1. People on Escalators Who Stop Fucking Walking When It Almost Reaches The Top
I commute to work every day, which means a ride on the subway every morning. Every time I arrive at my final stop, I have to take the escalator. People in Toronto (at least commuters) are generally smart enough to follow basic subway escalator etiquette, which is that people who want to stand in place on the escalator stay to the right while people who want to walk up the escalator stay to the left. I usually go on the left side, because standing in place on an escalator is pretty well the height of fucking laziness. I mean, they are providing you with electric-powered stairs. To not even participate in the movement process is the first step in complete capitulation to morbid obesity. If this keeps up, the thin, stair-climbing Asian hordes will overtake our fat asses in no time at all. This is for God and Country, people. Use the legs that the Baby Jesus gave you.
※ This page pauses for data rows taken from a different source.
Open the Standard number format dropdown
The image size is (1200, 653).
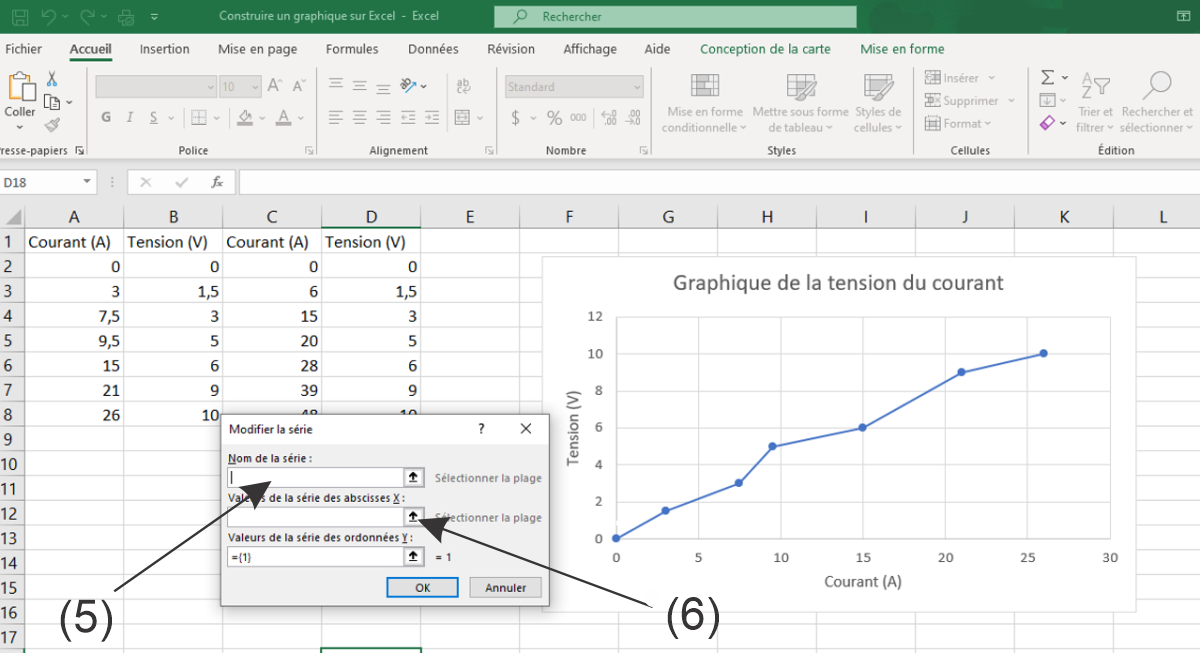(636, 87)
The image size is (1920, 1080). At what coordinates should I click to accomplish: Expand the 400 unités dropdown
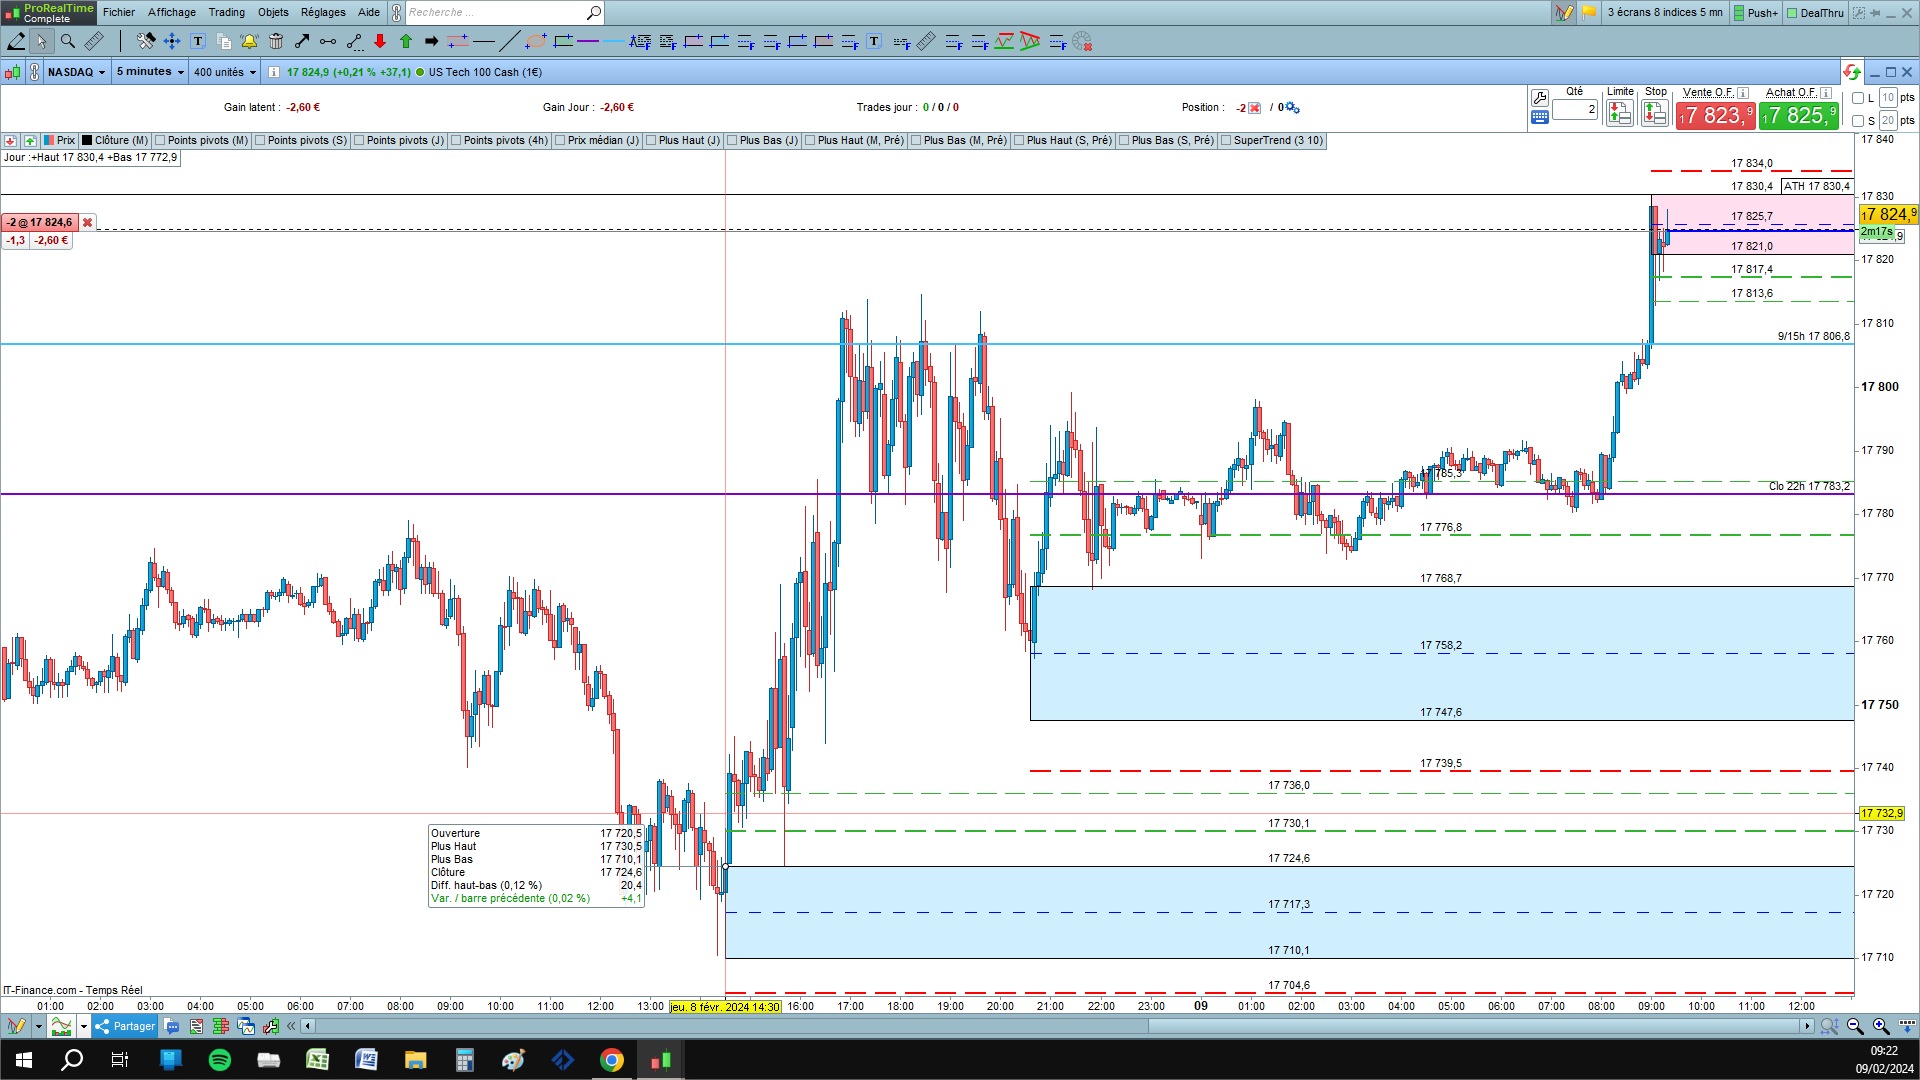[x=224, y=72]
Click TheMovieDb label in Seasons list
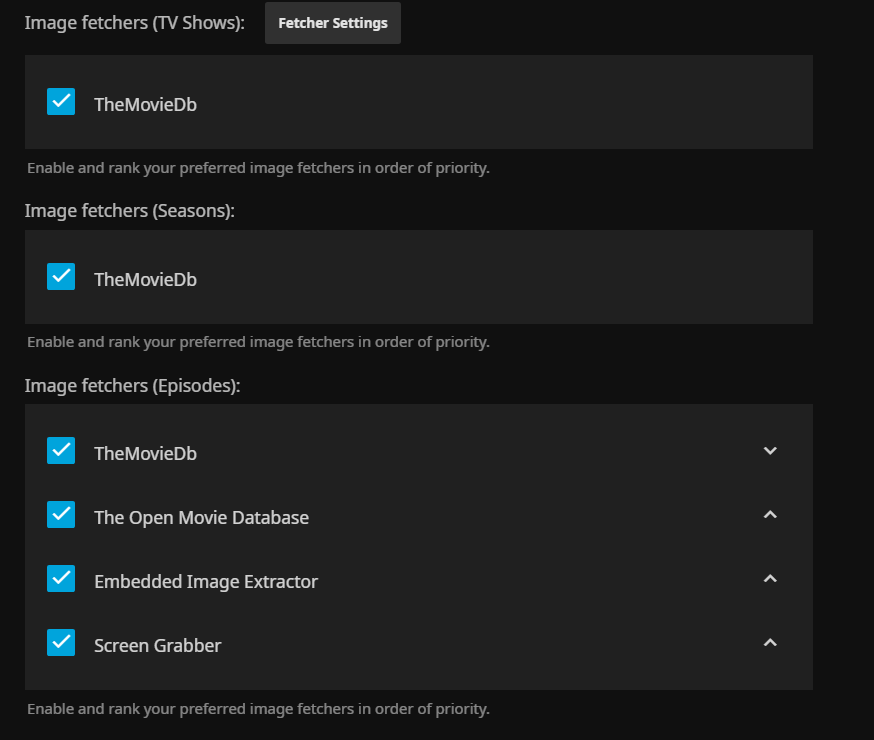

Anyway, basically every morning when I am walking on the left hand side up the escalator, some fucking idiot decides to stop walking because the escalator ride is coming to an end. This means that everyone behind them has to stop, or even worse, someone doesn’t notice the trail of commuters stopping and ends up walking into the back of the person in front of them. It’s fucking infuriating. Who doesn’t have the motor skills to step off a moving escalator? It’s not like they greased the floor at the end of the escalator. You can probably do it if you, you know, JUST STEPPED AND KEPT WALKING. If you cannot handle the Fred Astaire-esque choreography of simple bi-pedal movement, maybe you should stick to the right side.
2. Women and Doors
Yes, this is entirely sexist. But, yes, this is also entirely true. If you are a guy and you are walking through a door (such as a mall entrance), you either hold the door or push it open far enough so that the person behind you can follow right behind you and push it open for the next person. It’s common courtesy. If you don’t do it, you are a complete dirtbag. This code particularly applies during morning commutes. There is a massive wave of people going in one direction, so holding the door is out of the question. Therefore, you just do your best to push the door open for the next person. But no, not women, particularly young women. These selfish bitches come to a door that’s about to close, and instead of pushing it open, rush and slide through the opening so they won’t have to exert the effort of pushing the door. The door then slams in your face as you are right behind those women and assumed that they would show a modicum of consideration by keeping the door open. I don’t even have anything funny to say about this (although this hasn’t stopped me so far). Those women can fall off a bridge. I hope they lose their hands in car door accidents. Honestly, just fucking die.
3. The Really Fat Naked Old Guy In My Gym Who Stood Under A Hand-Dryer While I Shaved
It was just awful. It was like someone had anthropomorphized a boiled potato.